======== Data shown ========

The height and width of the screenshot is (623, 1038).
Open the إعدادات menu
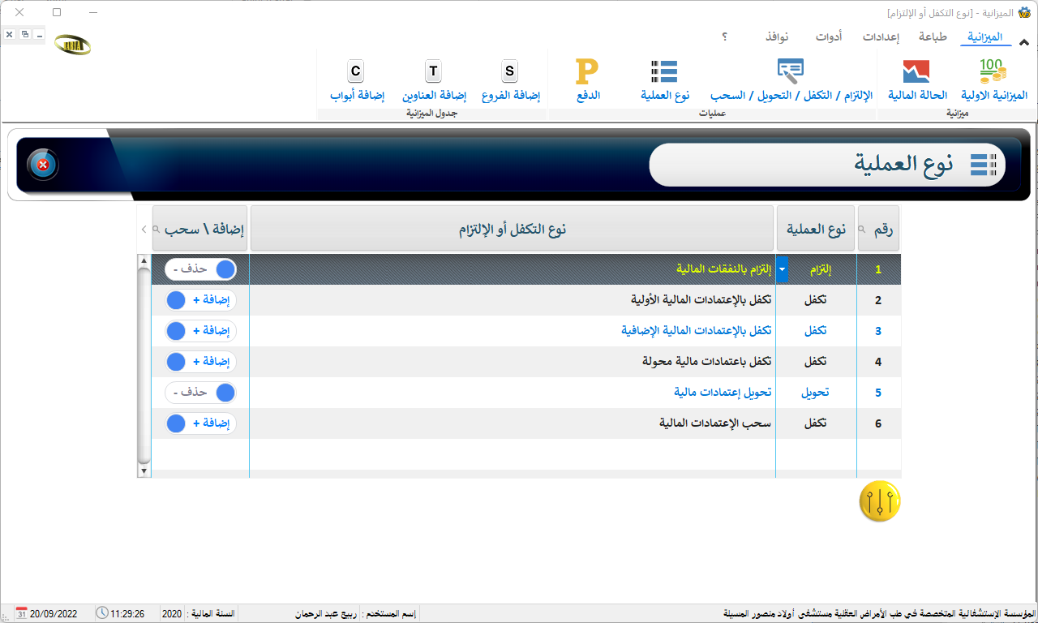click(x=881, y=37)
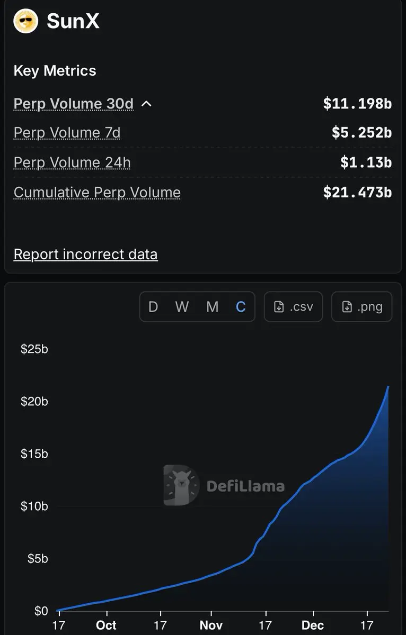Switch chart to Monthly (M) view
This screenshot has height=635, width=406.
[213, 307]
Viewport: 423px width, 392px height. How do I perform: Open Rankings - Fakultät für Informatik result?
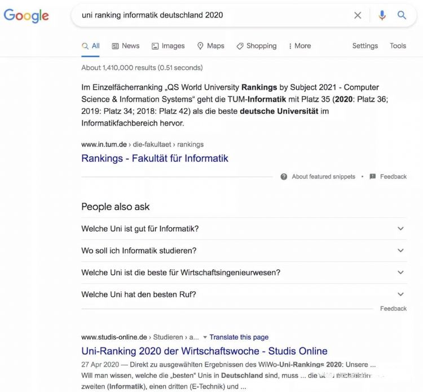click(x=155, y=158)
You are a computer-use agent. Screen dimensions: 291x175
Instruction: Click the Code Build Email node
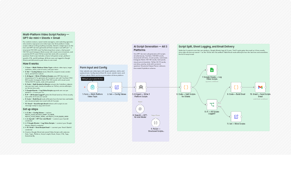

========

What is expected –
Write every line of the data out again exactly, leaving out all images.

The completed task –
The height and width of the screenshot is (623, 1038).
Open the إعدادات menu
click(x=881, y=37)
Switch chart to Monthly (M) view
This screenshot has height=635, width=406.
[213, 307]
Viewport: 423px width, 392px height. How do I perform: Open Rankings - Fakultät für Informatik result?
click(x=155, y=158)
You are a computer-use agent. Screen dimensions: 291x175
Instruction: Click the Code Build Email node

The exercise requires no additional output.